## Problem to work on
Repeat, exactly as written, the line with "Hochladen (1210, 229)" and every line that follows it in the material below, ending with the last.

== Listed records ==

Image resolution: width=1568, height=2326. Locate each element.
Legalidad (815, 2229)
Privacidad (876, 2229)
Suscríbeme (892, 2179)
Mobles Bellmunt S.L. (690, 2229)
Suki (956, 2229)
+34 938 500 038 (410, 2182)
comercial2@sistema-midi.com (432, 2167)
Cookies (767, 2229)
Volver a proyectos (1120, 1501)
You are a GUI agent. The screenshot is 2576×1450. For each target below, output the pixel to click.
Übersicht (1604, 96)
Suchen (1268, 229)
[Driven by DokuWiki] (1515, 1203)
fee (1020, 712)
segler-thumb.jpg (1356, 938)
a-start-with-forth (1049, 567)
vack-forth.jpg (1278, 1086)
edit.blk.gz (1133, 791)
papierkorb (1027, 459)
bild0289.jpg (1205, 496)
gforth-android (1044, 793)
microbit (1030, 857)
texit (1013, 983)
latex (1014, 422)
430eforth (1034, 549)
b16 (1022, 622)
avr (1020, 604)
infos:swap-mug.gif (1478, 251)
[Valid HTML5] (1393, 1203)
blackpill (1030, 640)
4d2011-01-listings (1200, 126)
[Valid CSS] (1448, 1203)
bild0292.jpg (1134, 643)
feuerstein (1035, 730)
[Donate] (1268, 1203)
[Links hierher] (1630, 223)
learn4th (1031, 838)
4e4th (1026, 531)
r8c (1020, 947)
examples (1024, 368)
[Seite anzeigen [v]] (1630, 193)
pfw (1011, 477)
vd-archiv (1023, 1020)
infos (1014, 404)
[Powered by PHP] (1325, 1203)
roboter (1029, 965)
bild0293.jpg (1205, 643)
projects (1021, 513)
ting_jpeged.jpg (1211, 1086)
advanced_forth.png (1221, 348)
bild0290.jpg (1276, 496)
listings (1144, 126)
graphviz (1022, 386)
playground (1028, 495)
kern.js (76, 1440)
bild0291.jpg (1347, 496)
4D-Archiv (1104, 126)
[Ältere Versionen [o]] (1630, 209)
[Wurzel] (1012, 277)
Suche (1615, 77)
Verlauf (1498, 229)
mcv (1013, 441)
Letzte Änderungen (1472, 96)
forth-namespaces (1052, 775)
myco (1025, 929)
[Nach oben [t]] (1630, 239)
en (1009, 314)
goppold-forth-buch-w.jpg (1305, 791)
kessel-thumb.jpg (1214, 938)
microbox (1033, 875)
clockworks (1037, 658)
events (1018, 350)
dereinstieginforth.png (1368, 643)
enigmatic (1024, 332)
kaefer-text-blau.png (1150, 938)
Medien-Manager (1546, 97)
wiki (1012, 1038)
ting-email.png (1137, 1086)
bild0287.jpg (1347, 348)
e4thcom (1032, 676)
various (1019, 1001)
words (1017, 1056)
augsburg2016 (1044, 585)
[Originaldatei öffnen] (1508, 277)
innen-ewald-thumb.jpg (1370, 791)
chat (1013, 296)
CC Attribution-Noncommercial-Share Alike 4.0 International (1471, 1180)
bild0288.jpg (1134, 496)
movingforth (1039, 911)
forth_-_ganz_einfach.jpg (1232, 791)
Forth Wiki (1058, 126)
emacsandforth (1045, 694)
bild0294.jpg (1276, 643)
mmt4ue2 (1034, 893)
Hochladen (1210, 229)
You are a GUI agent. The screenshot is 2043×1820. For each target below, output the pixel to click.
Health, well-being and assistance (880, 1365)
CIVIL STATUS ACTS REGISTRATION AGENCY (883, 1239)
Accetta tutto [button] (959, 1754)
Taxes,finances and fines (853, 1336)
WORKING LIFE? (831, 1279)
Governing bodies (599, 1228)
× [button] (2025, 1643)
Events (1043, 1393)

===

## Response to the exercise
Hochladen (1210, 229)
You are a GUI agent. The screenshot is 2043×1820. For each target below, output the pixel to click.
Health, well-being and assistance (880, 1365)
CIVIL STATUS ACTS REGISTRATION AGENCY (883, 1239)
Accetta tutto [button] (959, 1754)
Taxes,finances and fines (853, 1336)
WORKING LIFE? (831, 1279)
Governing bodies (599, 1228)
× [button] (2025, 1643)
Events (1043, 1393)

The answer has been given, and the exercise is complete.